- **EXPLORE THE MATERIAL**
a - Name the VPN servers, the IDE tool, the container format, and the hosting platform that the forum post about routing traffic through a home VPN mentions.
b - In the forum post about routing traffic through a home VPN, why can the git instance and development servers be reached only from home?
c - Write the next part of the forum post about routing traffic through a home VPN.

- **TEXT BLOCK**
((

Route all traffic through a remote VPN

Hi,

Is it possible to route all outgoing traffic through an external server? I can setup a WireGuard or OpenVPN server at home if needed.


Due to the pandemic I’m working remote, and our company decided to make office work voluntary.

After Covid, I want to move around a bit and travel light. I only need decent wifi/4G to do my (webdev) job so why not right?

Anyway, JetBrains recently announced Projector, allowing me to host my IDE on a server and use a thin client. They provide a Docker image to run it.

I’ve been meaning to use Fly for a while now. And seeing how Projector is nothing but a Docker image I Immediately thought, “Ooh, this sounds Fly”.

And sure enough! It took almost no work to get started with Projector. Added a Volume to it and I’m ready to travel!

Our git instance and development servers are only accessible from home ( ip is whitelisted ).
Some of our clients are in broadcasting ( tv ) and most content is geo-blocked, that’s another reason I want to make it look like my connections are coming from home. I already have an OpenVPN server running at home, so I was hoping I could tunnel all my outgoing traffic through my home network.

))

- **SUPPLIED DATA**

((

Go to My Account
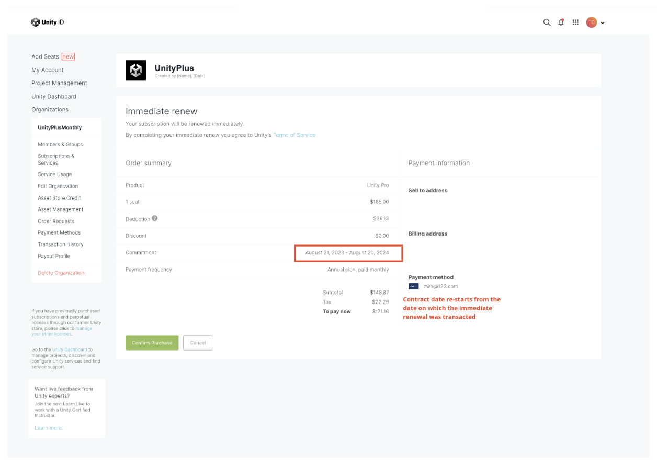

))

- **OUTPUTS IN ORDER**
a - WireGuard, OpenVPN, Projector, Docker, Fly

b - The home IP address is whitelisted.

c -
However I’m a complete noob when it comes to Docker networking. Is what I want to do possible?

This is theoretically doable but is gonna take some work! I probably would not try OpenVPN, though, since it will be extra tricky to get going.

The simplest option might be to create a Wireguard peer for the service you need to connect to. When you set those up, each one will get a private IPv6 address that’s accessible from your app. You can run these on the same host you’re using for OpenVPN.

The trick is getting those IPs to forward to the right place. It doesn’t look like Projector supports a SOCKS proxy yet, which would be simplest, so you’ll need to run something on your server to proxy connections to the right place. I think this is doable with HAProxy, but you might need different ports per development service.

Assuming you get that going, you should be able to connect to <peer-private-ip> from Projector in your app.

Another option is to do your own wireguard. You can create a wireguard config on your server and then configure your Fly VMs to connect to it and forward all traffic. This is easier than an OpenVPN client because the kernels we use have wireguard support baked in, but it also requires more Docker shenanigans to get connected.

1 Like

Wow, didn’t expect such a detailed answer so fast!

Thanks for pointing me to a direction.

Guess I have something new to try next weekend!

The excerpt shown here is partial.